Background information
- Origin: Ireland
- Genres: Folk rock, progressive folk
- Years active: 1968–1973
- Labels: Deram, ACME Gramophone Company
- Members: Clodagh Simonds; Alison Bools (later O'Donnell); Maria White; David Williams; Frank Boylan; William Murray; Steve Borrill;

= Mellow Candle =

Irish progressive folk rock band (1968–1973)

Mellow Candle was an Irish progressive folk rock band, active from 1968 to 1973. They released one studio album, Swaddling Songs, in 1972. A collection of demos and sessions for the album, recorded 1969–1971, was released in 1996 as The Virgin Prophet.

== History ==
At the time of their first single, "Feelin' High", released in 1968 on Simon Napier-Bell's Snb (2) Records, founding band members Clodagh Simonds, Alison Bools and Maria White were teenagers at high school. After leaving school Maria drifted away, and after a brief hiatus the band re-formed with an expanded line-up including Dave Williams (guitar), Frank Boylan (bass) and William Murray (drums). In 1972 the band released Swaddling Songs, which was commercially unsuccessful at the time.
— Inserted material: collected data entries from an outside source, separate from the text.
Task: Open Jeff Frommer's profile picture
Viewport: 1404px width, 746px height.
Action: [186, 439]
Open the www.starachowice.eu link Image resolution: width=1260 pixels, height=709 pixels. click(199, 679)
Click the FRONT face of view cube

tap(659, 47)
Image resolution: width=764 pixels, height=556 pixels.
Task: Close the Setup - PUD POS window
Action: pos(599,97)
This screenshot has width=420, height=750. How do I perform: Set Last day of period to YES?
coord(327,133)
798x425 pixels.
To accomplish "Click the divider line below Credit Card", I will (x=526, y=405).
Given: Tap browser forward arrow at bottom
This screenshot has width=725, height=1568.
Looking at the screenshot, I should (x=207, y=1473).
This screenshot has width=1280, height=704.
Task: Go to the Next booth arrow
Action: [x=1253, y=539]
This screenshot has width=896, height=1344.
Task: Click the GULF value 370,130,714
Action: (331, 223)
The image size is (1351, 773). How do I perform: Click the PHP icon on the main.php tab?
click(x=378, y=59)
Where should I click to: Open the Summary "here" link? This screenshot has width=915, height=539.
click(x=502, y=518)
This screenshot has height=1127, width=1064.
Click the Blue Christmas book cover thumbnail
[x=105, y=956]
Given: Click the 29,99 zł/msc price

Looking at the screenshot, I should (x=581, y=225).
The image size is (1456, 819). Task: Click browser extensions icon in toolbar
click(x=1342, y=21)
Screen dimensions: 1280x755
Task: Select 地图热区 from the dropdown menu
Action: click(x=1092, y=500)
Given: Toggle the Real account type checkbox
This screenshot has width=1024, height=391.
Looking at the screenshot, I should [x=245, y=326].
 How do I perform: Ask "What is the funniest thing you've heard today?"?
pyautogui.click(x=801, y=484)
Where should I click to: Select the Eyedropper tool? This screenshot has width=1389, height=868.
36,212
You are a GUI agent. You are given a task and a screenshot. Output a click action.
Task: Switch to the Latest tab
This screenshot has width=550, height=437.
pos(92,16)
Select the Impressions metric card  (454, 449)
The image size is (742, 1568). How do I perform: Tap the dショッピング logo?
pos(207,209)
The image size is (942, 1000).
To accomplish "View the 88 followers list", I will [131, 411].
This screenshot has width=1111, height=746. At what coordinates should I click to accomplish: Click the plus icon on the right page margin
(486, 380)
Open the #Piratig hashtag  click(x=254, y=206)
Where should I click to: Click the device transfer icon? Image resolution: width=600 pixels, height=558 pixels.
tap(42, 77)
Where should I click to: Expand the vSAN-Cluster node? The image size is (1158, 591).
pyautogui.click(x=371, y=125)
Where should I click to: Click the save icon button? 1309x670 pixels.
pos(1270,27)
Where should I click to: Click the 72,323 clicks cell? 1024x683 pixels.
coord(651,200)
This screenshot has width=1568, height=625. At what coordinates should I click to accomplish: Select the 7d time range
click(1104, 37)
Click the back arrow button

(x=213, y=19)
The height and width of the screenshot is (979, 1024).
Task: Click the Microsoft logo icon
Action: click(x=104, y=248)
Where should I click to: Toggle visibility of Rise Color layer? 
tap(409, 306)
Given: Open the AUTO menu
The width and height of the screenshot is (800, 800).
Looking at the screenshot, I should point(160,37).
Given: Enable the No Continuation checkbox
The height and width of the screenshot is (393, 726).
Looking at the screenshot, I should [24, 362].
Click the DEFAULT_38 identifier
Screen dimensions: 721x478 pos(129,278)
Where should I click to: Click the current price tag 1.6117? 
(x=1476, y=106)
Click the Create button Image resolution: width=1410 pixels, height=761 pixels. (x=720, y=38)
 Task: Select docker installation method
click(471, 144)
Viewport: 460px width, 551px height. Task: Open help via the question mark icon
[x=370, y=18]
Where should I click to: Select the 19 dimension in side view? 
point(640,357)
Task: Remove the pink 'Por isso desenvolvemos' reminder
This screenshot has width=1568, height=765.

Boylan was subsequently replaced by Steve Borrill (ex-Spirogyra).

The band split up in 1973.

Swaddling Songs has since received critical acclaim and original vinyl copies are highly collectable. It has been re-released multiple times on various labels since 1989, including a 50th anniversary release by Deram in 2023.

In 2022 the album's 50th anniversary was marked by the RTE radio documentary Swaddling Songs at 50.

==Members==

Mellow Candle c.1967

- Clodagh Simonds – lead vocals, backing vocals, piano, harpsichord, mellotron
- Alison Bools (later Williams, later O'Donnell) – lead vocals, backing vocals
- David Williams – guitar, backing vocals
- Frank Boylan – bass guitar, backing vocals (replaced by Steve Borrill)
- William Murray – drums, percussion

==Discography==

=== Albums ===
- Swaddling Songs (Deram SDL 7, 1972)
- The Virgin Prophet, demos and sessions for Swaddling Songs recorded 1969–1971, released 1996 (Kissing Spell KSF004)

=== Singles ===
- "Feeling High" / "Tea With The Sun" (Snb (2) 55–3645, 1968)
- "Dan The Wing" / "Silversong" (Deram DM 357, 1972)

== After Mellow Candle ==
In the years immediately following the band's dissolution, Simonds worked with Thin Lizzy, Jade Warrior, and Mike Oldfield. Boylan played with Gary Moore, while Murray, who had previously worked with Kevin Ayers (Whatevershebringswesing, 1971), contributed to albums by Amazing Blondel, Mike Oldfield, and Paul Kossoff. Steve Borrill and William Murray toured with Richard and Linda Thompson.

Williams and Bools, who married in 1972, moved to South Africa, forming the band Flibbertigibbet which released the album Whistling Jigs To The Moon.

In 1991, the Swaddling Songs track "Silversong" was covered (as "Silver Song") by All About Eve as a B-side to some versions of their single "Farewell Mr. Sorrow".

1996 saw the release of The Virgin Prophet, a collection of previously unreleased material by the band, including demos of many of the songs on Swaddling Songs. Some of these sessions featured Richard Coughlan of Caravan on drums, although his sessions do not feature on the album.

In 1999, Simonds recorded a version of Syd Barrett's setting of the James Joyce poem "Golden Hair" for Russell Mills' album, Pearl and Umbra.

In 2002 Simonds established her own label Janet Records, and the loose collective Fovea Hex, which released a number of recordings featuring Brian Eno, Roger Eno, film composer Carter Burwell, Andrew McKenzie of the Hafler Trio, Steven Wilson, Colin Potter (of Nurse With Wound), Robert Fripp, Percy Jones, Michael Begg, Laura Sheeran, Cora Venus Lunny, Roger Doyle, cellist Kate Ellis and others. She has also appeared on recordings by Current 93, Matmos, Steven Wilson, and Brian Eno.

In 2003, Steven Malkmus included a live version of the Swaddling Songs track "Poet & The Witch" on a bonus CD accompanying his album Pig Lib.

In 2006, O'Donnell was reunited with Dave Williams and Frank Boylan on the album Mise Agus Ise. She followed this with the 2008 EP The Fabric of Folk, a collaboration with English folk/rock band The Owl Service, and her debut solo album Hey Hey Hippy Witch (Floating World, 2009). Subsequently, she continued to release a wide variety of mostly collaborative recordings.